### Supplied passage:
[Ubuntu 18.04.1] POWER9 - Nvidia Volta - Kernel changes to enable Nvidia driver on bare metal

Bug #1772991 reported by bugproxy on 2018-05-23
10
This bug affects 2 people
Affects Status Importance Assigned to Milestone
The Ubuntu-power-systems project
High
Canonical Kernel Team
linux (Ubuntu)
High
Joseph Salisbury
Bionic
High
Joseph Salisbury

Bug Description

== SRU Justification ==
12 kernel patches have been identified as needed to support Nvidia Volta
on bare metal. All are accepted upstream in 4.17. Three of those are
already in bionic, leaving a total of 9 remaining commits needed in bionic.
This pull request is for those other 9 commits.

== Regression Potential ==
All of the commits are specific to powerpc.

== Test Case ==
A test kernel was built with these patches and tested by IBM.

== Comment: #0 - Barry B. Arndt <email address hidden> - 2018-05-23 13:40:33 ==
12 kernel patches have been identified as needed to support Nvidia Volta on bare metal. All are accepted upstream in 4.17. Three of those are already in bionic, leaving a total of 9 remaining commits needed in bionic. Those 9 commits are:

720c84046c26 powerpc/npu-dma.c: Fix crash after __mmu_notifier_register failure
2b74e2a9b39d powerpc/powernv/npu: Fix deadlock in mmio_invalidate()

### Information supplied:
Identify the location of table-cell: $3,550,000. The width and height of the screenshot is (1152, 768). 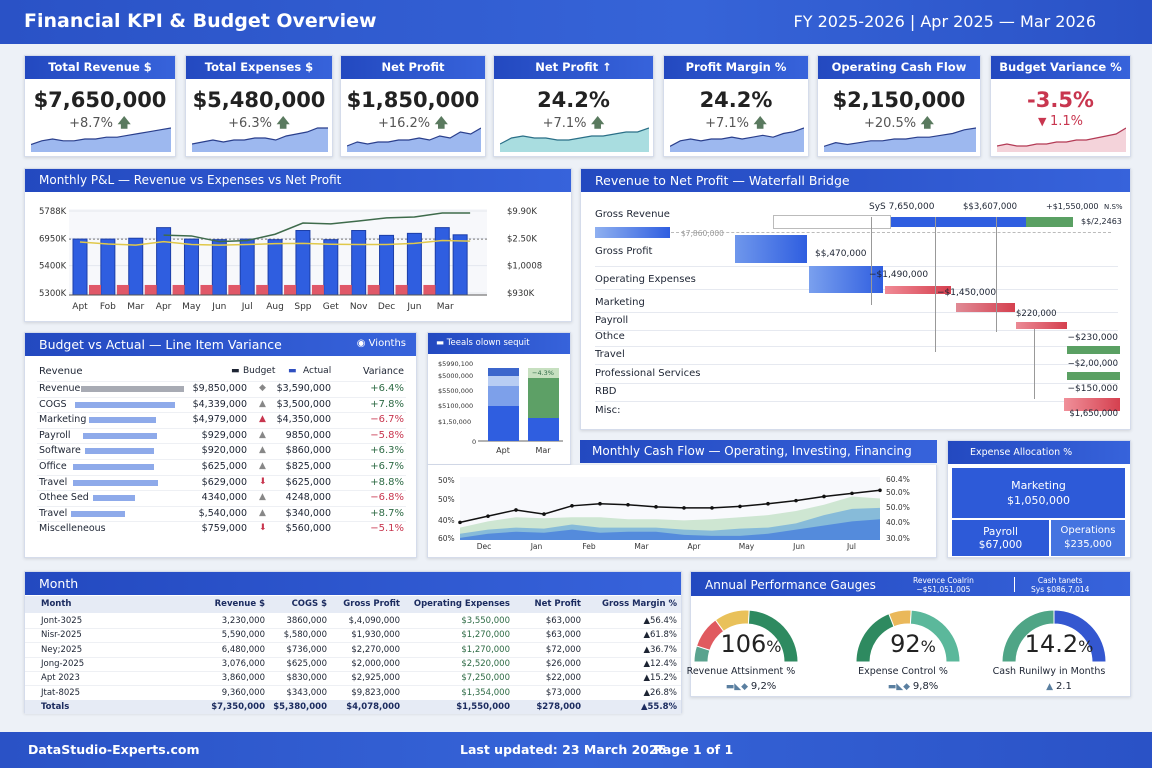
(486, 621).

### About this task:
From the Ubuntu kernel bug report, extract the stretch from "Bug Description" through "other 9 commits.", copying it word for word.

### Expected answer:
Bug Description

== SRU Justification ==
12 kernel patches have been identified as needed to support Nvidia Volta
on bare metal. All are accepted upstream in 4.17. Three of those are
already in bionic, leaving a total of 9 remaining commits needed in bionic.
This pull request is for those other 9 commits.